This project represents a deep dive into the "engine" of Machine Learning. Beyond just using libraries, I focused on implementing algorithms from scratch, mastering optimization techniques, and tackling the core ML challenge: overfitting.
- Custom ML Implementation: Building regression models from scratch using NumPy.
- Optimization: Stochastic Gradient Descent (SGD) and Analytical closed-form solutions.
- Regularization: Mastering L1 (Lasso), L2 (Ridge), and ElasticNet to control model complexity.
- Advanced Preprocessing: Feature normalization (
MinMaxScaler,StandardScaler) and outlier handling. - Feature Engineering: Parsing complex text data into binary features and exploring polynomial transformations.
I derived the analytical solution for linear regression in vector form and explored how L1 and L2 penalties transform the loss function. This stage was crucial for understanding why Lasso acts as a feature selector by shrinking weights to zero.
I moved beyond sklearn by implementing my own LinearRegression class:
- Developed SGD with deterministic behavior for reproducibility.
- Coded the R² (Coefficient of Determination) manually to deeply understand variance explanation.
- Implemented Ridge, Lasso, and ElasticNet by extending the loss function. Comparing my custom code against
sklearnconfirmed the accuracy of my mathematical logic.
Data processing became more granular. I extracted the top 20 most frequent apartment highlights (e.g., 'Elevator', 'FitnessCenter') from raw text features and transformed them into binary flags, expanding the dataset to 22 high-impact features.

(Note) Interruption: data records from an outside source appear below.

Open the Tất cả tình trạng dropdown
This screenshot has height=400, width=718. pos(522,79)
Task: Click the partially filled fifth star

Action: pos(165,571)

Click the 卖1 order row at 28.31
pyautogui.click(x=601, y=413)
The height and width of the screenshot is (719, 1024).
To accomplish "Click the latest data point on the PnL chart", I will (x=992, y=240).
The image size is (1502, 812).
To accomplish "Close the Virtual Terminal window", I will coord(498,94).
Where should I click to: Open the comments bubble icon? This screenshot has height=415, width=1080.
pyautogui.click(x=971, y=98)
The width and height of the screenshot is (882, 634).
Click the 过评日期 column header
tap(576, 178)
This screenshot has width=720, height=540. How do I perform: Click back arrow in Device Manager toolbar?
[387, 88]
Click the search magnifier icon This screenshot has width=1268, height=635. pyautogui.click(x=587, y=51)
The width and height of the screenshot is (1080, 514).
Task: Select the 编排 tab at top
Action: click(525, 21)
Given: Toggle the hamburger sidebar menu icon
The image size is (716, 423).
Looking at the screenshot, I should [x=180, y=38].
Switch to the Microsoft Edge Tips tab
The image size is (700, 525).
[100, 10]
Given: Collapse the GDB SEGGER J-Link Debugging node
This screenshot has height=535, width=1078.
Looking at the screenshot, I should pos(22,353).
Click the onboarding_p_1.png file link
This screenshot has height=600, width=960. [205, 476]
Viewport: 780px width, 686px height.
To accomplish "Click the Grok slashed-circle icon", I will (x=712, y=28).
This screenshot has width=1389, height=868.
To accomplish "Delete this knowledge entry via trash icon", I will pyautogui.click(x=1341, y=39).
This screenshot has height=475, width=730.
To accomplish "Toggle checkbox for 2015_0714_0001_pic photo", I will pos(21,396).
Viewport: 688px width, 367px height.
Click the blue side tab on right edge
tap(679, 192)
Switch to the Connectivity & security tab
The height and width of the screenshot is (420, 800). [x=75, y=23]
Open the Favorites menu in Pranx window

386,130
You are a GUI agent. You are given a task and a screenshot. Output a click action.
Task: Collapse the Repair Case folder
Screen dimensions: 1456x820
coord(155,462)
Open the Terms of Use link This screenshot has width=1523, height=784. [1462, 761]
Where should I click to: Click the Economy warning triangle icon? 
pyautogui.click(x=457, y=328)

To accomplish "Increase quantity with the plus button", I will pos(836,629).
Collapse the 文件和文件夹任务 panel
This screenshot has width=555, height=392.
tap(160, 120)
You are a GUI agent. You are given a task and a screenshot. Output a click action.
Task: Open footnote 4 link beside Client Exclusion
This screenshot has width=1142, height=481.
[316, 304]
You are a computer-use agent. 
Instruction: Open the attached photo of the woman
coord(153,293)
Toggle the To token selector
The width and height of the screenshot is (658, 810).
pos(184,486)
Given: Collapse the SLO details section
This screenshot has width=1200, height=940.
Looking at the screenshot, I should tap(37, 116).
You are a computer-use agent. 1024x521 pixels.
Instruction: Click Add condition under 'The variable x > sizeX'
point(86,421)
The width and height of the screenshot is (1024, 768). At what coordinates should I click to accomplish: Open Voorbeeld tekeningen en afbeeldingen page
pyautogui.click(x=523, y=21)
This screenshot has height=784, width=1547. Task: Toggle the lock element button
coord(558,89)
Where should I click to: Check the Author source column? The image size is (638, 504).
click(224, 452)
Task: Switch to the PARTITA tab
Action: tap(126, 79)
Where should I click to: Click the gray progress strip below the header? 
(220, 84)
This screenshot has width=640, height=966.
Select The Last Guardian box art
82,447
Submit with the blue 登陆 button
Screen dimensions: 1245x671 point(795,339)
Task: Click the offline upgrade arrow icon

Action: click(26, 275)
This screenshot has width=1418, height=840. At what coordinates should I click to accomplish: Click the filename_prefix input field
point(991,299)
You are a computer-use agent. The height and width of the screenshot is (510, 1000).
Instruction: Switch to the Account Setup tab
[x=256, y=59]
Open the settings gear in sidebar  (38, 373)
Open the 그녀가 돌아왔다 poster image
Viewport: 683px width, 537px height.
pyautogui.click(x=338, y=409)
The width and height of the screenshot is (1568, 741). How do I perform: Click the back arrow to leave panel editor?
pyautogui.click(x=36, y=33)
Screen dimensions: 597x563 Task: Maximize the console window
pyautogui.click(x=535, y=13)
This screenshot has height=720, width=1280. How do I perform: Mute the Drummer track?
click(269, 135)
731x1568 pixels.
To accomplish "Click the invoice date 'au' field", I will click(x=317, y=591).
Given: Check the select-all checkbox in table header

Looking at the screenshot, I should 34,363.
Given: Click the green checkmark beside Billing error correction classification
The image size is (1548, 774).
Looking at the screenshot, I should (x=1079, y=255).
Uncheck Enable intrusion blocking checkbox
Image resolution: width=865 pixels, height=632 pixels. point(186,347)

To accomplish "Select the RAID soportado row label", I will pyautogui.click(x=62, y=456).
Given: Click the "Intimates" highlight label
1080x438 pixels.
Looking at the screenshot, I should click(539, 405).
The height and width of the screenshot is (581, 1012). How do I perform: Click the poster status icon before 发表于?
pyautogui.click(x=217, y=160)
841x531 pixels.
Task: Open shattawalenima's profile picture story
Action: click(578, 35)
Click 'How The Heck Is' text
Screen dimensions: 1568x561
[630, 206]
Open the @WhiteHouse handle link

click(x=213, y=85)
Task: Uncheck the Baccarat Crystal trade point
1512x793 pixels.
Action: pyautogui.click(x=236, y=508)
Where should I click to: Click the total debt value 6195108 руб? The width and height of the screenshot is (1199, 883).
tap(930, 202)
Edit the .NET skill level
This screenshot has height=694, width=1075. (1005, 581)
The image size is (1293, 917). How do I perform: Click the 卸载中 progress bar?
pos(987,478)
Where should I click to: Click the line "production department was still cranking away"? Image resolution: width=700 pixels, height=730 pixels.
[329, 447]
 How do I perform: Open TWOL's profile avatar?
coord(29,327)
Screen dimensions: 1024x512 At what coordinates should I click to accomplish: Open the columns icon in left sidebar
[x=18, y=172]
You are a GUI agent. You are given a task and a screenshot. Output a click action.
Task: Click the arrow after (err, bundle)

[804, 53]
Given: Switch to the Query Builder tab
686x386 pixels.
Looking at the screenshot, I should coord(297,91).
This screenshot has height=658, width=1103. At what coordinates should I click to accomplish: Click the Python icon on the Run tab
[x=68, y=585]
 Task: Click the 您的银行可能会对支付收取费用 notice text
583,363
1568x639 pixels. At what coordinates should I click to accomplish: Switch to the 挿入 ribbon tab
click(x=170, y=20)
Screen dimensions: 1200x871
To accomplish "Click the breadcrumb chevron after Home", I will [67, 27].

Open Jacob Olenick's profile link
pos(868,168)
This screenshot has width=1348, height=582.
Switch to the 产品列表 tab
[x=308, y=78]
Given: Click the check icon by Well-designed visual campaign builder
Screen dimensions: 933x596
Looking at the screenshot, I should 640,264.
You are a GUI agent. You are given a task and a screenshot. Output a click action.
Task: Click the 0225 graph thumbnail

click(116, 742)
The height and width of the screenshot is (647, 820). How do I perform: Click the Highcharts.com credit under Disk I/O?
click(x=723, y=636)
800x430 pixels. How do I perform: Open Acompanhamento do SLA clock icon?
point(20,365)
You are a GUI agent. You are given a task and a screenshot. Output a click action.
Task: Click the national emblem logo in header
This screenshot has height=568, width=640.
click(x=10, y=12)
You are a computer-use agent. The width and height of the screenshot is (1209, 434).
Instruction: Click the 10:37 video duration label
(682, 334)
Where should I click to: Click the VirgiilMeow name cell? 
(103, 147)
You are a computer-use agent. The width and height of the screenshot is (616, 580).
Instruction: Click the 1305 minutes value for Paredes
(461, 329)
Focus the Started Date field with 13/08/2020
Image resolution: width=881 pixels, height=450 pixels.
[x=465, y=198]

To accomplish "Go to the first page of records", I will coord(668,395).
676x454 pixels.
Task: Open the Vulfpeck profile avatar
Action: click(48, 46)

I explored why linear models are sensitive to feature scales. By manually implementing MinMaxScaler and StandardScaler, I observed how normalization accelerates gradient descent convergence and makes model coefficients truly interpretable.
To see theory in action, I intentionally overfitted a model using 10th-degree polynomial features. This experiment vividly demonstrated how weights explode during overfitting and how regularization (tuning the Alpha parameter) effectively "tames" the model, restoring its generalization power.
The project concluded with a rigorous comparison of all models, including naive baselines. I investigated advanced tricks like Target Log-transformation to handle skewed distributions and learned the critical distinction of why outliers should only be removed from training data.
This module was a turning point: I transitioned from "tuning parameters" to understanding the geometry and logic of the learning process. I now possess a clear intuition of what happens to data the moment it enters a model.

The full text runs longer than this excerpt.